Free Radical Bromination of Alkanes

Description: When treated with bromine (Br2) and light (hν) alkanes are converted into alkyl bromides. In the absence of any double bonds, with Br2 this occurs only at tertiary carbons.

Notes: Light (hν) is the initiator for this reaction.

Examples: 

Notes: Note that each of these reactions produces HBr as a byproduct. If this reaction occurs at a stereocenter, a mixture of alkyl bromides will be obtained.

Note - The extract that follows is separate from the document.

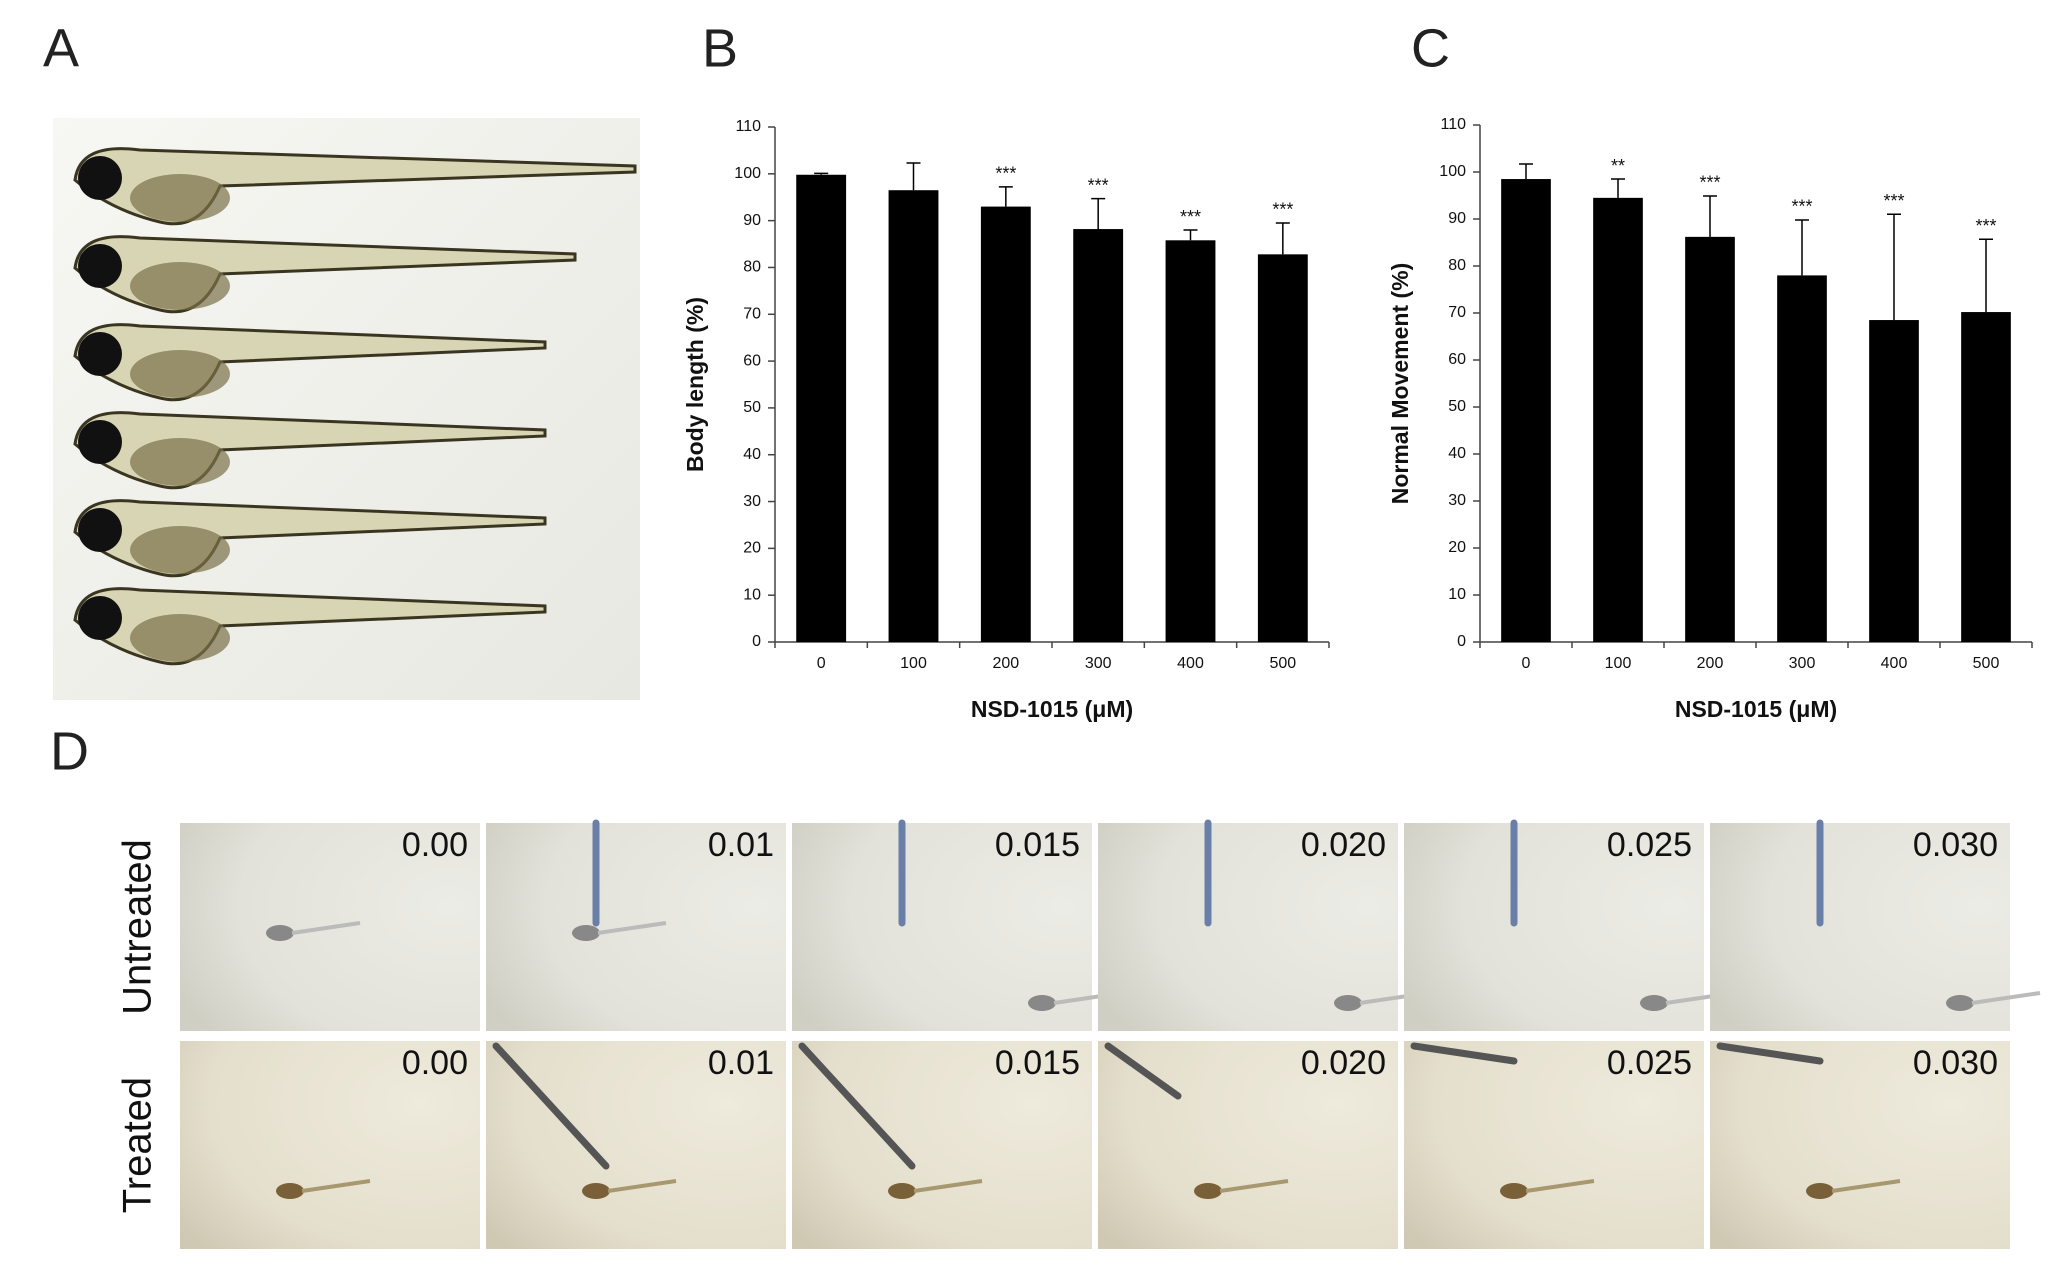  I want to click on larvae, so click(355, 406).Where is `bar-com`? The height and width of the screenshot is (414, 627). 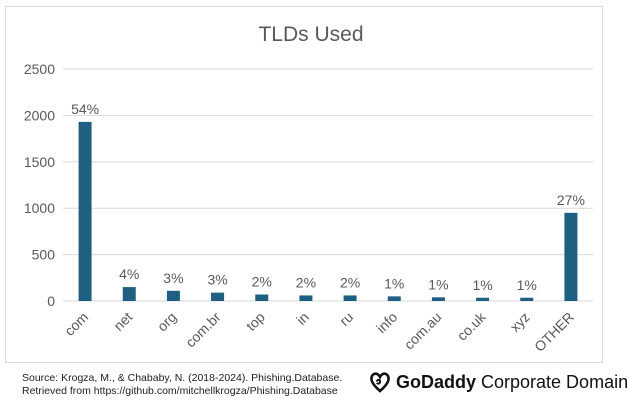 bar-com is located at coordinates (85, 211).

Mechanism: When treated with light, Br2 fragments to bromine radicals (Step 1, arrow A). At any given time only a small amount of these radicals is present. There’s lots of leftover Br2! Remember this as it comes up in step 3. Bromine radical then abstracts a hydrogen from the tertiary carbon, leaving behind the tertiary radical (Step 2, arrows B and C). The tertiary radical then reacts with Br2, giving the tertiary bromide (Step 3, arrows D and E).

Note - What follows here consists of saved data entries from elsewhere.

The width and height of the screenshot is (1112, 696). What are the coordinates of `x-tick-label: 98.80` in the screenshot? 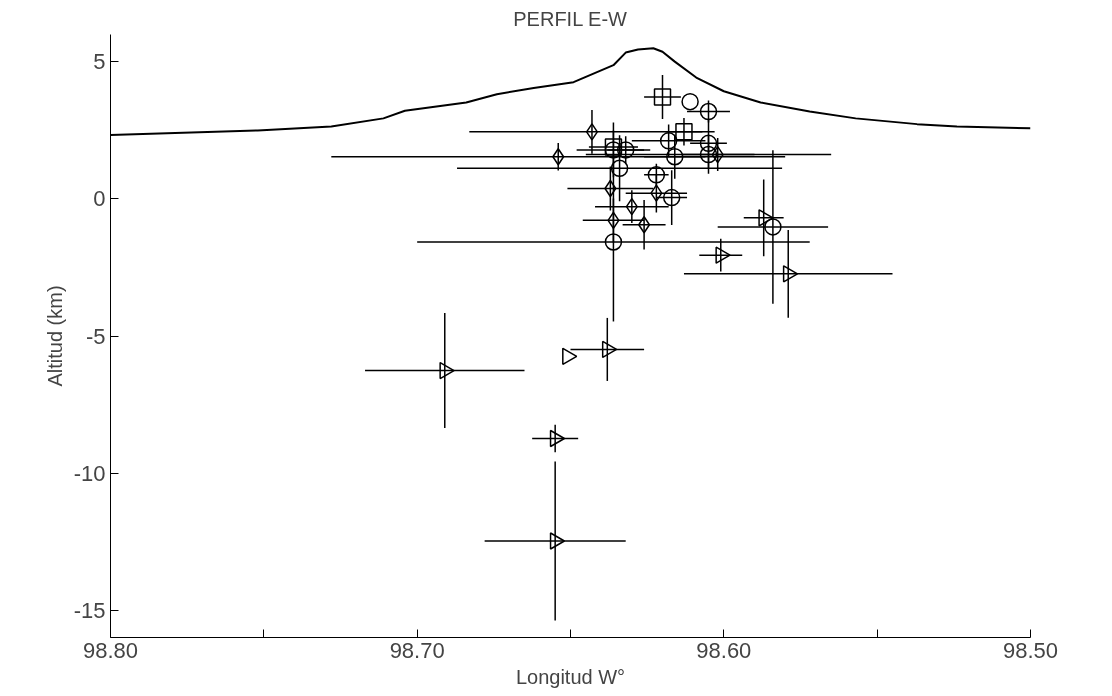 It's located at (110, 650).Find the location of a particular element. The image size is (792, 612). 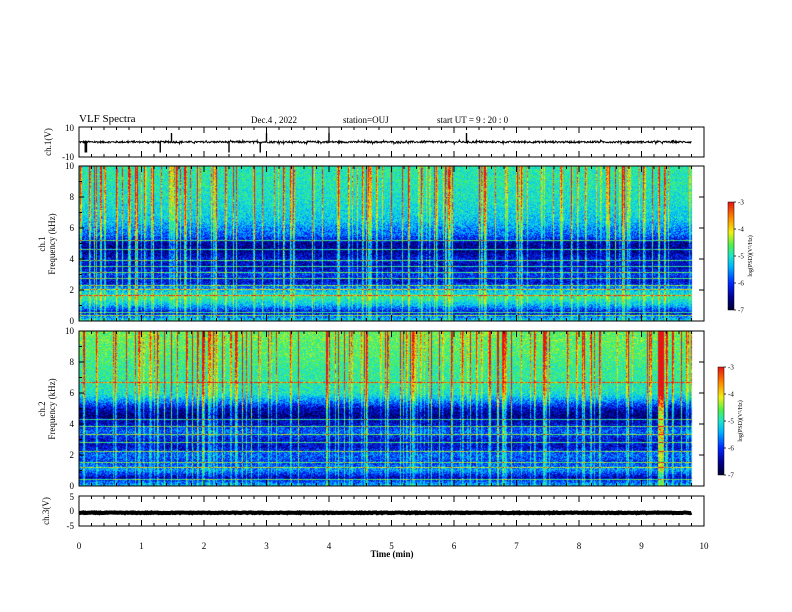

ch2-colorbar-ticks: -3 -4 -5 -6 -7 is located at coordinates (729, 422).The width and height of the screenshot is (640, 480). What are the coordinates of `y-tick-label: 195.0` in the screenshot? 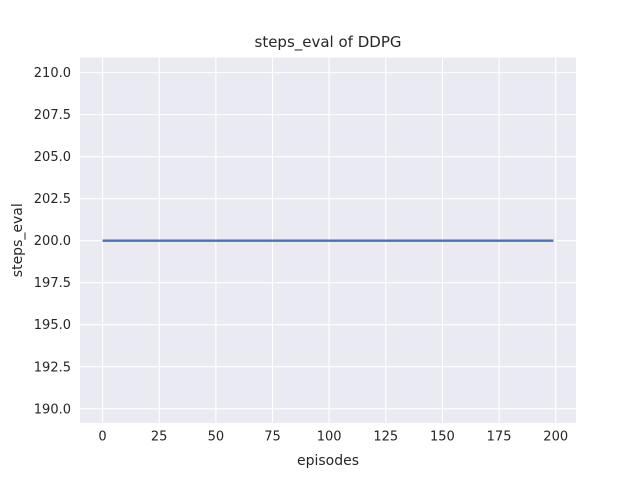 It's located at (52, 326).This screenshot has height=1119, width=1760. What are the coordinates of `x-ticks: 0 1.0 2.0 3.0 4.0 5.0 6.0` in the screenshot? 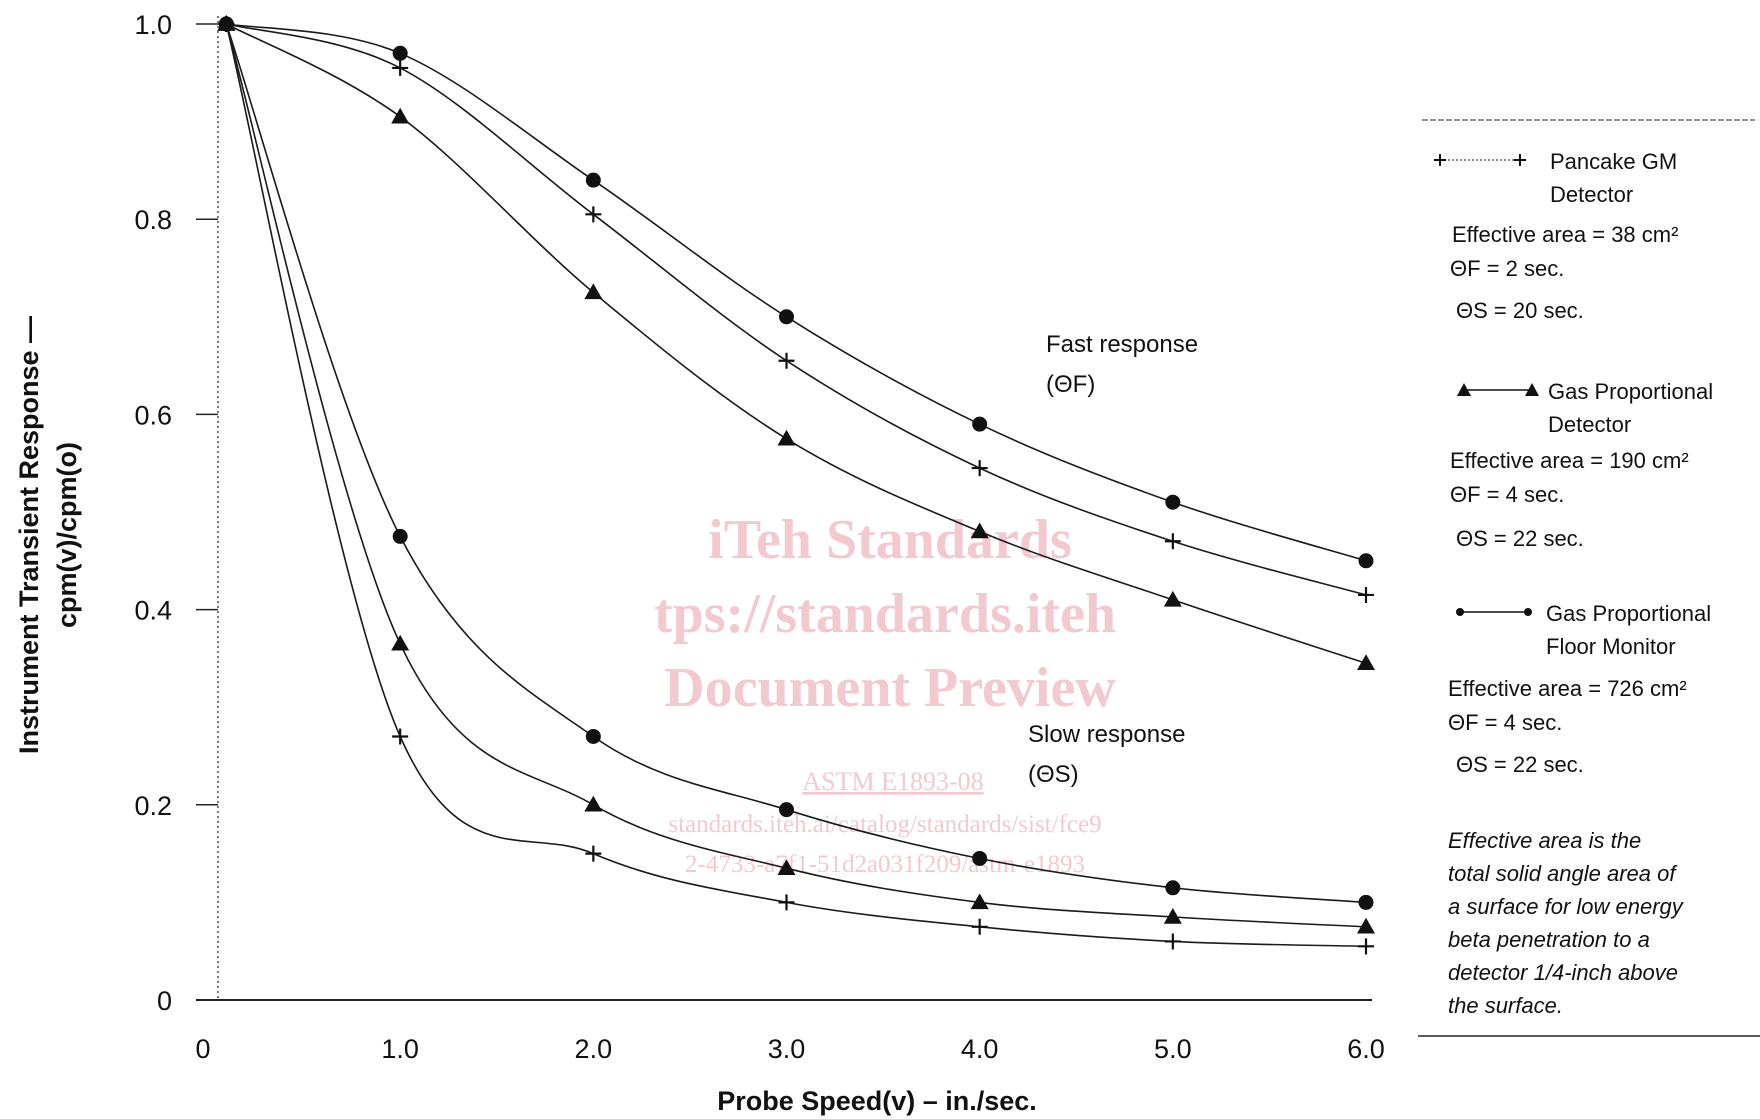 It's located at (790, 1049).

Notes: Avoid the common mistake of having the radical react with Br• in the third step – that’s not a propagation reaction, that’s termination!

Note that tertiary radicals are more stable than secondary or primary radicals and thus require the least energy to form (another way of saying this is that tertiary C-H bonds are weaker than secondary and primary C-H bonds). The higher selectivity of this reaction for tertiary C-H (when compared with chlorination) is a reflection of the fact that formation of the weaker H–Br bond provides less of a driving force for this reaction as compared to H–Cl (which is a stronger bond).